With regard to the fundamental policy exception to enforcing the parties' choice of law provisions, the court stated:
[T]he "fundamental policy" exception... does not come into play merely because the contractually chosen law touches on a matter of fundamental state concern. Rather, fundamental policy is impinged upon only when there are significant differences between the chosen law and that of the jurisdiction whose law otherwise would apply. Id. at 1031 n.19.
[5] General points to an unreported federal district court case, Orkin Exterminating Co. v. Farmer, No. 87-0221-R, 1988 U.S. Dist. LEXIS 16432, at *9-11 (W.D. Va. June 17, 1988), which it states has been cited with approval in Virginia state courts, upholding "partial enforcement" of a restrictive covenant. However, General fails to cite any authority citing to Orkin, and it appears that Virginia law does not permit such reliance on unreported cases. See Grajales v. Commonwealth, 353 S.E.2d 789, 790 n.1 (Va. Ct.

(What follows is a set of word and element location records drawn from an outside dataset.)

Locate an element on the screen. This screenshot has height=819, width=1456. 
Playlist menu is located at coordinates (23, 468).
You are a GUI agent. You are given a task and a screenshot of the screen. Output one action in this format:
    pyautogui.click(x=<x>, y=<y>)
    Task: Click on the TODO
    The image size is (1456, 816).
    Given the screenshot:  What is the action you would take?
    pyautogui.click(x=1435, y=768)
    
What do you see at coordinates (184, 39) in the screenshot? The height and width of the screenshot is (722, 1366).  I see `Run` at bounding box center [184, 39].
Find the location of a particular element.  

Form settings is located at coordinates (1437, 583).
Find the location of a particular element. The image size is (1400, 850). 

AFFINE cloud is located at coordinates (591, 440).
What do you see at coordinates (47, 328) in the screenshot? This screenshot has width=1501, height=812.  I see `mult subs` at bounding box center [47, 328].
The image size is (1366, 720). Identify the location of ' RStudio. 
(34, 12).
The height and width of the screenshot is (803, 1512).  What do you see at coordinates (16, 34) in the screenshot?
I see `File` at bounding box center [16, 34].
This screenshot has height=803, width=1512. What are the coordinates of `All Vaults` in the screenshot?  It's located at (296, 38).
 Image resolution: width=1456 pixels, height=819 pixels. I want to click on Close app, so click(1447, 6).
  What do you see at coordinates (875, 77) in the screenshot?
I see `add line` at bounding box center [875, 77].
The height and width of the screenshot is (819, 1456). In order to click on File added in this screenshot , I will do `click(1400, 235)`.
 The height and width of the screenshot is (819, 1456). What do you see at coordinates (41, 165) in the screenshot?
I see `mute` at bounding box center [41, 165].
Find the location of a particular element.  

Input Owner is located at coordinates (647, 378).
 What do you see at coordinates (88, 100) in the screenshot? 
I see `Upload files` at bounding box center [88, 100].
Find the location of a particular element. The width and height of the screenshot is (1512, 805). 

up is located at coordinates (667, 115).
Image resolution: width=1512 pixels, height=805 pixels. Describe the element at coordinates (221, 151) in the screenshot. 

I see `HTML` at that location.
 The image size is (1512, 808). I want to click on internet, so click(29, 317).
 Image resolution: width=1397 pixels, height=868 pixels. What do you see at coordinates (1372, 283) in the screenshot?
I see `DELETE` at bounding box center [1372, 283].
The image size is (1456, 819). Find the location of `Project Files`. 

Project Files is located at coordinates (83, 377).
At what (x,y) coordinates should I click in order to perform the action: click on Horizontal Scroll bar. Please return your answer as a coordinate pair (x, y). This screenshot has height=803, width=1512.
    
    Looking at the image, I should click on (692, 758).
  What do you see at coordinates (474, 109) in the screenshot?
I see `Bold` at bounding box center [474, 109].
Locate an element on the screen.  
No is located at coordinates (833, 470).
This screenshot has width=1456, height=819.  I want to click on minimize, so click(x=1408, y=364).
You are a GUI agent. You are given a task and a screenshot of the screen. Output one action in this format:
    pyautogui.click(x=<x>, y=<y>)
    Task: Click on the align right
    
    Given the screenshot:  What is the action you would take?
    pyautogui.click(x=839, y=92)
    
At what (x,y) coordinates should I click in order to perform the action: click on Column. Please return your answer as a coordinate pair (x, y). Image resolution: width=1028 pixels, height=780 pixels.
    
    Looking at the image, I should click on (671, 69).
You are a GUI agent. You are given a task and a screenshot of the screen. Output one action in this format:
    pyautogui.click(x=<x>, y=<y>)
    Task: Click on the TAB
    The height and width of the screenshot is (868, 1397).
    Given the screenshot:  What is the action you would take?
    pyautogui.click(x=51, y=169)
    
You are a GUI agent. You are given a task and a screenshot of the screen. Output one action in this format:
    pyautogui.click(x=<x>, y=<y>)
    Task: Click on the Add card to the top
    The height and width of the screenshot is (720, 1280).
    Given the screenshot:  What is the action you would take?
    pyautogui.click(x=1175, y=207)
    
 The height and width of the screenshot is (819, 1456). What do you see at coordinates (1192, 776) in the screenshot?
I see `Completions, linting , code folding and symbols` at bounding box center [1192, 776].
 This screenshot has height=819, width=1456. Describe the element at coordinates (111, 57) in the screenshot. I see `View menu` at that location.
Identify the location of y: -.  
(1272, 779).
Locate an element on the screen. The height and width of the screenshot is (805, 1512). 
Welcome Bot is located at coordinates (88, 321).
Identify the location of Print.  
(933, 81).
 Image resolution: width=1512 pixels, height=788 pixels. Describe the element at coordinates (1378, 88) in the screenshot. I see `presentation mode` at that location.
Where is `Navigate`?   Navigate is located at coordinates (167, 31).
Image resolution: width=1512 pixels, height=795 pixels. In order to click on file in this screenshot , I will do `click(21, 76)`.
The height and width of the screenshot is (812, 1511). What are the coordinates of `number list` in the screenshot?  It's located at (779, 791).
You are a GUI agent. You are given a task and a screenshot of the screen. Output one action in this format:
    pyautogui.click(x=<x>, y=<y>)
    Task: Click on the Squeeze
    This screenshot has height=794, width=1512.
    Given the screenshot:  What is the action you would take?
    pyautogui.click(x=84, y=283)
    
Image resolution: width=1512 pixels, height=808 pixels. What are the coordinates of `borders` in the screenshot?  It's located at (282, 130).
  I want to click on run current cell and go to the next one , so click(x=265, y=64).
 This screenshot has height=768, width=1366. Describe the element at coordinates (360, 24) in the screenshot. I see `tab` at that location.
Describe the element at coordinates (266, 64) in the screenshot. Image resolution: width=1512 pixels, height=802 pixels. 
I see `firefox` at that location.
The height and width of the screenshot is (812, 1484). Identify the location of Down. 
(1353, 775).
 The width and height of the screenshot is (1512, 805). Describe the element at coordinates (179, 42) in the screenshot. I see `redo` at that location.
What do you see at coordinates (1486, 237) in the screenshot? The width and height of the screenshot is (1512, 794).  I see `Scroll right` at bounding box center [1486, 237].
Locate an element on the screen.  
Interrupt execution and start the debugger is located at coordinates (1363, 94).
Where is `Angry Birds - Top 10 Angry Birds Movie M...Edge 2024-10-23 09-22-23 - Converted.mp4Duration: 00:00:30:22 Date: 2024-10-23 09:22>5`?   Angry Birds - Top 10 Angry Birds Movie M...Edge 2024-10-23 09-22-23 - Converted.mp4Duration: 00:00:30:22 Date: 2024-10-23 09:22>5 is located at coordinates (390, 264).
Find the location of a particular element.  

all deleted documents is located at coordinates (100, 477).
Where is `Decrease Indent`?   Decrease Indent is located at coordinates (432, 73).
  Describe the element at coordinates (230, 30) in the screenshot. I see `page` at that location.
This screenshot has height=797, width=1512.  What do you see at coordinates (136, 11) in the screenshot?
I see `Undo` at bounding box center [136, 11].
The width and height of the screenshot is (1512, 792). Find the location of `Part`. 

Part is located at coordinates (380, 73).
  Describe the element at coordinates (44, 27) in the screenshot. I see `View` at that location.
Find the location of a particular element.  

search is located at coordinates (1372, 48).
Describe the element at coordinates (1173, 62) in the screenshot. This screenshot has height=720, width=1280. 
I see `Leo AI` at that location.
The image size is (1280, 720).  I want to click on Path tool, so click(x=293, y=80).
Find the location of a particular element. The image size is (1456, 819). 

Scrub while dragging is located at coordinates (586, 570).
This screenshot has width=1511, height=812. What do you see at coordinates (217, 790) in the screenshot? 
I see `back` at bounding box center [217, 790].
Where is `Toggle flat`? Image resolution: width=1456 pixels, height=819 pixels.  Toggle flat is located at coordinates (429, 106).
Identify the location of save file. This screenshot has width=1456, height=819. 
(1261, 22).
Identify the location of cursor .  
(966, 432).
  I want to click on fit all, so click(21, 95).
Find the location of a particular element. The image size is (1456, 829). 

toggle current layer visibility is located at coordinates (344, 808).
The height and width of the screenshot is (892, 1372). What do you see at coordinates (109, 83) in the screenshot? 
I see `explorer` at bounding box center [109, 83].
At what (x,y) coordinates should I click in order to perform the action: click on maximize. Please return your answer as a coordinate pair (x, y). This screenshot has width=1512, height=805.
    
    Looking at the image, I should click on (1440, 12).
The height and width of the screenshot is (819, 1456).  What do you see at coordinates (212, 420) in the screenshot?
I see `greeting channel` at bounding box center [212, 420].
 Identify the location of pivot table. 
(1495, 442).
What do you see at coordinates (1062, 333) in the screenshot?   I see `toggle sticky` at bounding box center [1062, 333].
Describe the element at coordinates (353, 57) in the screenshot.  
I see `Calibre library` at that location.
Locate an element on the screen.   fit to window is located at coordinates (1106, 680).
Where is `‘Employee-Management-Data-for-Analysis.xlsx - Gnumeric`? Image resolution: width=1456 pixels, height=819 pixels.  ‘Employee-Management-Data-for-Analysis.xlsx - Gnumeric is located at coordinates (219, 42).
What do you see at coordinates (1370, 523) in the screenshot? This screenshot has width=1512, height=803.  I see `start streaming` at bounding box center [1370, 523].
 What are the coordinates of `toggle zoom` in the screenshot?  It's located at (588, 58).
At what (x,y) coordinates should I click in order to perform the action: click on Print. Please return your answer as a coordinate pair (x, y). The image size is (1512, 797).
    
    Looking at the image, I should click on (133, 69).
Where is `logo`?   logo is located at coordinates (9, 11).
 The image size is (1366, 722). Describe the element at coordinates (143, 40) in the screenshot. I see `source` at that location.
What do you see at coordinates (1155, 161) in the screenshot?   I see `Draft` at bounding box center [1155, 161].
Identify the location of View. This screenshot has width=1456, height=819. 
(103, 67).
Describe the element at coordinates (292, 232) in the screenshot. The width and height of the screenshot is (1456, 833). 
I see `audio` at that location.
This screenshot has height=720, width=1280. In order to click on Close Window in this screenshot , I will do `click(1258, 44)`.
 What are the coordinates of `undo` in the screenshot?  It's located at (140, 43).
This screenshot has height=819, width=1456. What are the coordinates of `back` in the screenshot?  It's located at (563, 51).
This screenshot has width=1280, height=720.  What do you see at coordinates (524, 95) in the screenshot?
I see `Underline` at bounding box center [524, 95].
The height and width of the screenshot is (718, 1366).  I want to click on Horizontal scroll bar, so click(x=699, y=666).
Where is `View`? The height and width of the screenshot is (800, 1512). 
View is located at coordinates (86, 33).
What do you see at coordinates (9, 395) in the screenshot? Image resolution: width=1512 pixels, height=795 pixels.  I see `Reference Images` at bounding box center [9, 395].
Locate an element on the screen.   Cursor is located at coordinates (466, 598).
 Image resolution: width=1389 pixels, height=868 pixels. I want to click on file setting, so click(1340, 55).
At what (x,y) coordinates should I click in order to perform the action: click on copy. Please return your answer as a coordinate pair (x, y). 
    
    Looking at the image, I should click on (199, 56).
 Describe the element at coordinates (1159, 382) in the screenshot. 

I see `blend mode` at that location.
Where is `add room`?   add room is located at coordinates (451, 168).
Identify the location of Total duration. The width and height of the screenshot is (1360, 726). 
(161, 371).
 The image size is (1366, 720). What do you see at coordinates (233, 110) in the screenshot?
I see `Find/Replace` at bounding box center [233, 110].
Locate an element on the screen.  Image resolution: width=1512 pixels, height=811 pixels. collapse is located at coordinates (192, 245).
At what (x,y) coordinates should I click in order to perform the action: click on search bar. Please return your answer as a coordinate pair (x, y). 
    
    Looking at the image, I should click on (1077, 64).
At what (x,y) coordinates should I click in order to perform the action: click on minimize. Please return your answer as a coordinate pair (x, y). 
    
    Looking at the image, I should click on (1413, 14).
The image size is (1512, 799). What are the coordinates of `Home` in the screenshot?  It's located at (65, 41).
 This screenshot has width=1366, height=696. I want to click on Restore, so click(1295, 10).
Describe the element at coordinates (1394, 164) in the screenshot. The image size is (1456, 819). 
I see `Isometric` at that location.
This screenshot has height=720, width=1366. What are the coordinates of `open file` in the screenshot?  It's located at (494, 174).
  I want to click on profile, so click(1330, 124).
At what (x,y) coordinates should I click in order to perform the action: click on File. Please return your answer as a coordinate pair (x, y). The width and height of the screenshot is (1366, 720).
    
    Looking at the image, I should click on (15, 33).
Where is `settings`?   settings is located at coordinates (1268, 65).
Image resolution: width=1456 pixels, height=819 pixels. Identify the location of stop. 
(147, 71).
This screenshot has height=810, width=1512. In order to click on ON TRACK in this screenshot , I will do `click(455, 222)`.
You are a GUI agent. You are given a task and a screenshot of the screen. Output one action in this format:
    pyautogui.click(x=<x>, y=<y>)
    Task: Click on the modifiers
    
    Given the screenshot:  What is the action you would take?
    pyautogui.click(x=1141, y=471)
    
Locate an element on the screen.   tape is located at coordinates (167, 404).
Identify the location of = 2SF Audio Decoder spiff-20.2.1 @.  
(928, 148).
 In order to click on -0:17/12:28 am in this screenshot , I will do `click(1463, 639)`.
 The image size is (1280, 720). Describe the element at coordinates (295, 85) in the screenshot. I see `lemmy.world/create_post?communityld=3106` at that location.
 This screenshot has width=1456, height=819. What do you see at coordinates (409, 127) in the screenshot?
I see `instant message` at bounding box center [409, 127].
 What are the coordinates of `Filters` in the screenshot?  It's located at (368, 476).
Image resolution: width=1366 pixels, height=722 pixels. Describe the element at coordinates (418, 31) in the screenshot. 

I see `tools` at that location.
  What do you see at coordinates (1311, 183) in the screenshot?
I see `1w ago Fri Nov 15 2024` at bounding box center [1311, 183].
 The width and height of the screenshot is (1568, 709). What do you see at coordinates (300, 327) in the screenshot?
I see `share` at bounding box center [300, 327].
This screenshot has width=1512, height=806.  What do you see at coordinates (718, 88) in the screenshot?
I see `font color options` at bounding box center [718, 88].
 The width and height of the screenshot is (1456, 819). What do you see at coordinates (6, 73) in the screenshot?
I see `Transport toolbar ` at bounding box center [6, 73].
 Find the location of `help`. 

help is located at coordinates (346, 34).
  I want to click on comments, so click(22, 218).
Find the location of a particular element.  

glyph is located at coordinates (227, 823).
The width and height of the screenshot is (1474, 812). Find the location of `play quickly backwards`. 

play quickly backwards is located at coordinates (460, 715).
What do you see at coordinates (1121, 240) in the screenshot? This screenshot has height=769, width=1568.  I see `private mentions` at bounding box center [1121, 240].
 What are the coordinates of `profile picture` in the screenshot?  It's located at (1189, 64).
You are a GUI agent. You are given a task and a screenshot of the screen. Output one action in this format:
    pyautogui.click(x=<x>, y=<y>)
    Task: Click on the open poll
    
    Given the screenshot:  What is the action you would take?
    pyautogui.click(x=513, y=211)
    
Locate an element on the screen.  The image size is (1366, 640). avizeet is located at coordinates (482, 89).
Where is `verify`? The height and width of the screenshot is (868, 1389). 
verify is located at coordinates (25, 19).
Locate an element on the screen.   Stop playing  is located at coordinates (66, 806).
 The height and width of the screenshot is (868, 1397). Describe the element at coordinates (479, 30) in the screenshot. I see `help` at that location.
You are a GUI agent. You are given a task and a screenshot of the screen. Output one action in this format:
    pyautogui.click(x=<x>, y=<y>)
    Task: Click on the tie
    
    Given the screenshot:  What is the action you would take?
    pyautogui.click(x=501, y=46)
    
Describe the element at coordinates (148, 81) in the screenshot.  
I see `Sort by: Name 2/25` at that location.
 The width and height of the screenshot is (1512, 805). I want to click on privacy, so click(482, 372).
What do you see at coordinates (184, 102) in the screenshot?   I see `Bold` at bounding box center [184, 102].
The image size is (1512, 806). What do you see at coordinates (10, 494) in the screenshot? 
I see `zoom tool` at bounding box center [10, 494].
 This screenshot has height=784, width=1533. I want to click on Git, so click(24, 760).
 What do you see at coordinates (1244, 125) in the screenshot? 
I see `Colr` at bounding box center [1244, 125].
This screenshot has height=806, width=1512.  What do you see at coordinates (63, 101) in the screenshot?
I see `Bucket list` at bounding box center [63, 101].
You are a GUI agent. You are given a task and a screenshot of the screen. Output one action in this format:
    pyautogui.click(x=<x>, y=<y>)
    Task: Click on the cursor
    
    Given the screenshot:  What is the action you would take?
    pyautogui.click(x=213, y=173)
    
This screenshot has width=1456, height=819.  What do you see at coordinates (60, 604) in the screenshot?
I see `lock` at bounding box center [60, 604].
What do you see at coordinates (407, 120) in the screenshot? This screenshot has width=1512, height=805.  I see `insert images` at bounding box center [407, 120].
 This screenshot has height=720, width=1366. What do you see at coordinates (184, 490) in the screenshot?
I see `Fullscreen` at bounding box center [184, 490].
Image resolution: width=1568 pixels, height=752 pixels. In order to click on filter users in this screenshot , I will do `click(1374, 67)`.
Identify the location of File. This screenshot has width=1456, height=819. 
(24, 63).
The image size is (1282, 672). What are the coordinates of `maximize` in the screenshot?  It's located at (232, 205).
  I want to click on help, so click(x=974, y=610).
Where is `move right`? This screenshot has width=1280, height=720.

App. 1987) (unpublished memorandum opinions are not to be cited or relied upon as precedent except for the purpose of establishing res judicata, estoppel or the law of the case).
[6] The Fullerton Lumber court was reviewing a covenant not to compete which contained a ten-year restriction on the employee's future employment. The court concluded that while the ten-year restraint was unreasonable, three years would be a reasonable length of time under the circumstances and declared the covenant valid for a three-year period. 270 Wis. 2d at 148, 70 N.W.2d at 592.
[7] We note, too, that sec. 103.465, Stats., was enacted to effect a policy of protecting weaker parties in the bargaining process: "laws prohibiting covenants not to compete, or that are designed to protect a weaker party against the unfair exercise of superior bargaining power by another party, are likely to embody an important state public policy." Bush, 139 Wis. 2d at 643, 407 N.W.2d at 887. See also Streiff, 118 Wis. 2d at 608-09, 348 N.W.2d at 509, where the supreme court stated that permitting courts to modify unenforceable agreements "encourage[s] employers possessing bargaining power superior to that of the employees to insist upon unreasonable and excessive restrictions, secure in the knowledge that the promise will be upheld in part, if not in full."
[8] In Chuck Wagon, the employee was a route salesperson, and the court held: "In Wisconsin a covenant is... reasonable as to territory if... it is limited to the route or customers [the employee] actually services." 88 Wis. 2d at 754, 277 N.W.2d at 793.
[9] The supreme court thus rejected a rule that any territorial limit beyond the scope of direct customer contact rendered the agreement per se unreasonable. The court stressed that where an employee is apt to have access to confidential business information, restrictive covenants are legitimately used to protect employers against the improper use of information about customers with whom the employee did not have actual contact. Id. at 469, 304 N.W.2d at 756-57. It went on to state that:
[T]he determination of whether a restraint of this type is reasonably necessary for the protection of an employer can[not] be intelligently made without a consideration of the nature and character of such information, including the extent to which it is vital to the employer's ability to conduct its business, the extent to which the employee actually had access to such information, and the extent to which such information could be obtained through other sources. Hunter, 101 Wis. 2d at 470, 304 N.W.2d at 757.